→ **Work to be completed**:
Copy the material from the line with "You are a computer-use" up to and including the line with "tap(260, 312)", leaving out the pictures.

→ **Records for this exercise**:
----------------

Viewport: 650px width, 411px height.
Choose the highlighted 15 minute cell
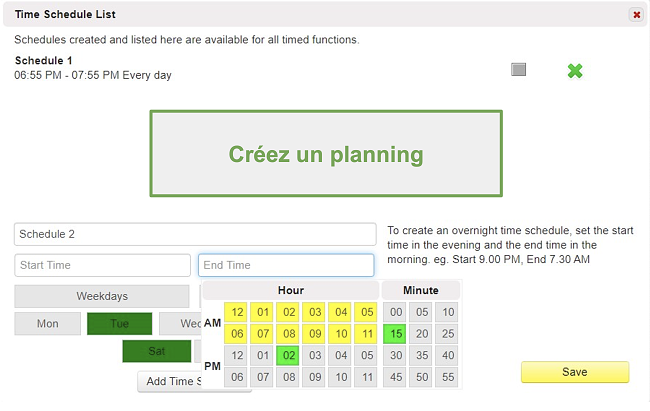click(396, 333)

----------------

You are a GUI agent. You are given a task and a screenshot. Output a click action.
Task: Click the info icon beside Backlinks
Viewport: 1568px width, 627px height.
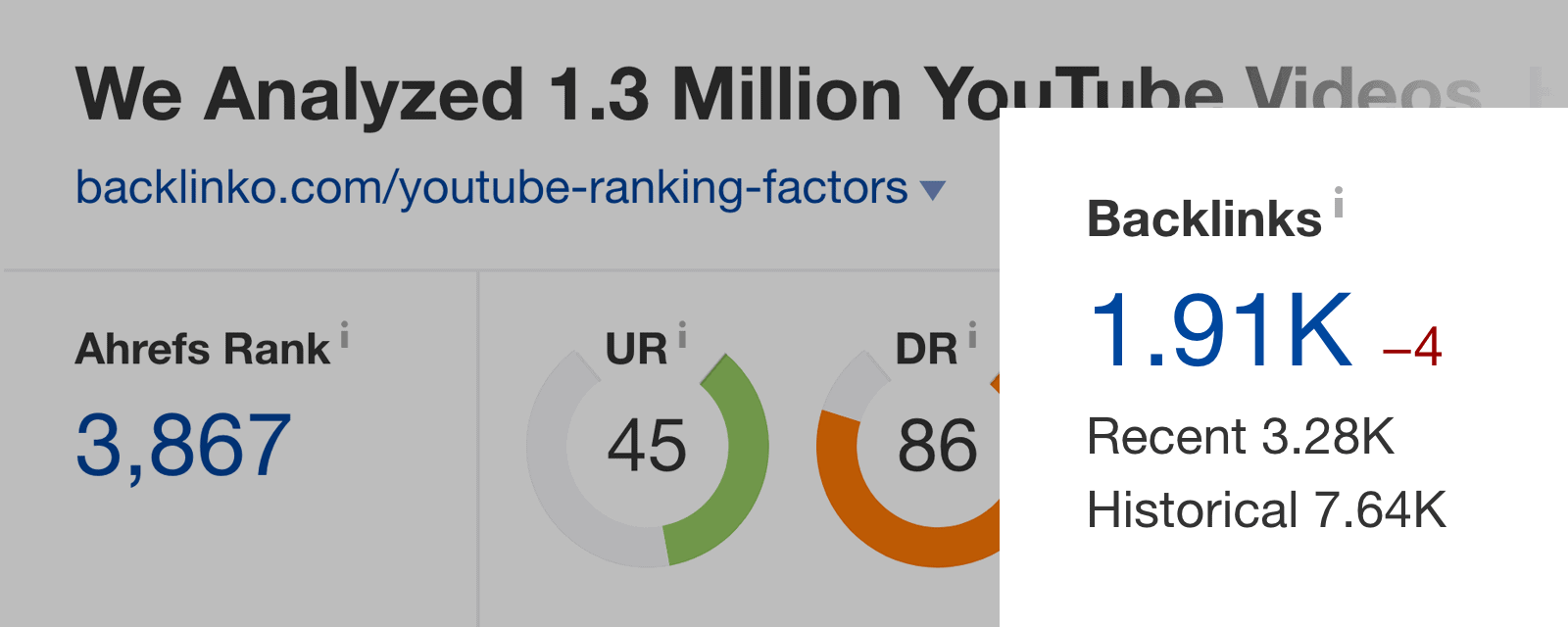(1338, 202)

----------------

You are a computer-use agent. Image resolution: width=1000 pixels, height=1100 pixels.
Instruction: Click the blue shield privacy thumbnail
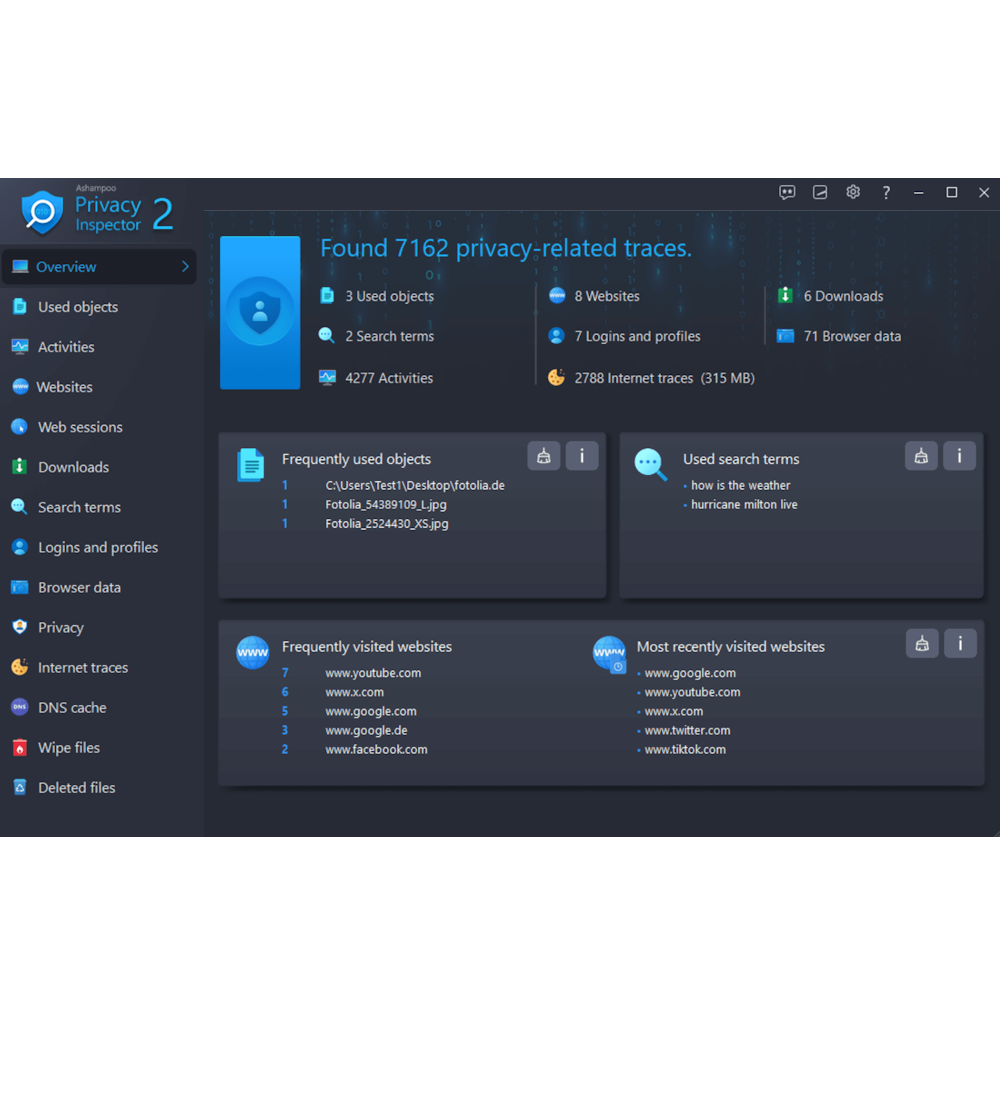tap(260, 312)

----------------

→ **Task output**:
You are a computer-use agent. Image resolution: width=1000 pixels, height=1100 pixels.
Instruction: Click the blue shield privacy thumbnail
tap(260, 312)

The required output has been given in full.